Yik Yak, an anonymous social media app for iOS often used on college campuses, has been accused by a computer science student of being designed in a way that can potentially allow users to deanonymize others and even stalk them.
The app was first launched in 2013, and after shutting down four years later, reemerged in 2021. It works by letting users create threads in a message board within an 8-kilometer radius.
To achieve that, the app has access to the exact location where a post is made and a user’s unique ID. During its first time around, Yik Yak was often the target of criticism for enabling harassing and online bullying of students, and other forms of threats and violence, which led the company behind it to block it in middle and high schools.

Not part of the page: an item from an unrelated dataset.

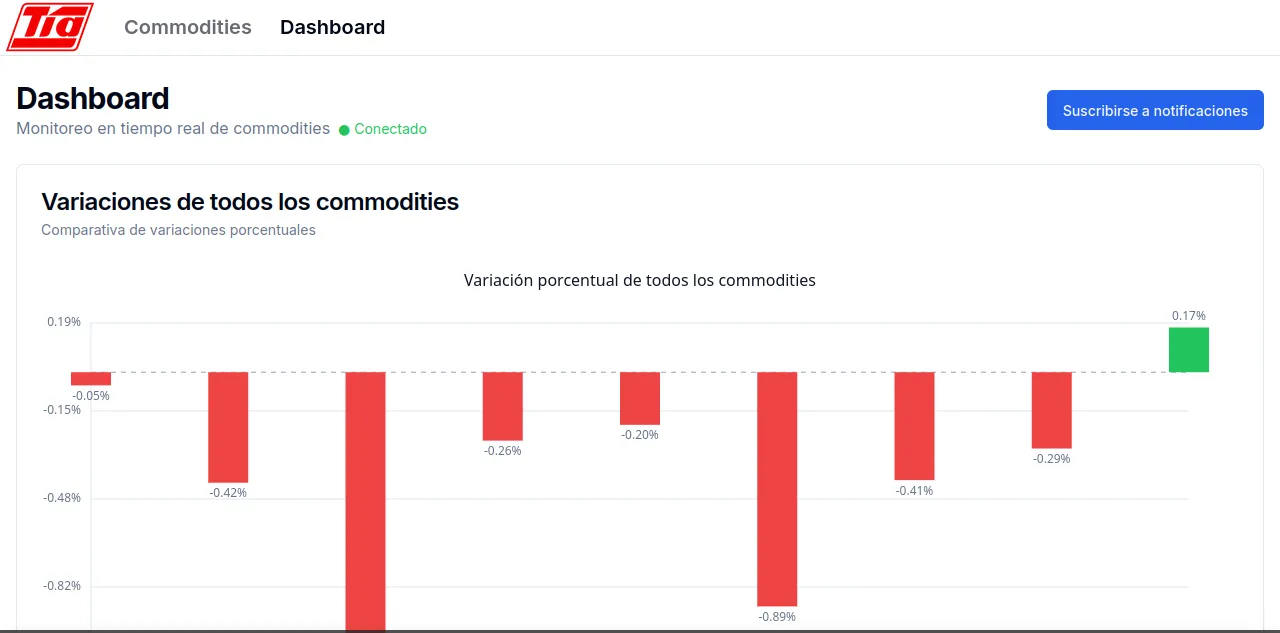The width and height of the screenshot is (1280, 633).
Task: Click the red bar showing -0.29%
Action: pos(1052,410)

Now, despite having what it calls community guardrails in place and saying that it works to make all users welcome and safe, the same type of criticism is emerging against YikYak again.
As alleged by Vice, the student that looked into the way it works, David Teather, did this by using mitmproxy to analyze intercepted data the app sends and receives. In addition, he came up with code pretending to be the app to “extract information from it.”
Theater’s findings are that Yik Yak sends every post’s precise GPS location to the app along with a unique ID assigned to users.
With these two information points, Teather contends in a blog post, a stalker could deanonymize a user and monitor their movements by looking at the locations of a series of posts, and then use that knowledge for nefarious purposes.
On the app itself, this type of specific and precise data that can unmask users is not visible – it only shows the distance in miles and the name of a large location, such as a city borough. And yet with readily available tools, tech-savvy people can learn so much more.
According to Teather and another researcher who had access to his investigation of the app, this means that Yik Yak, which promises users an anonymous connection with others near them, can actually put them at risk of stalking and doxing. However, it’s worth noting that there’s no evidence of this ever happening.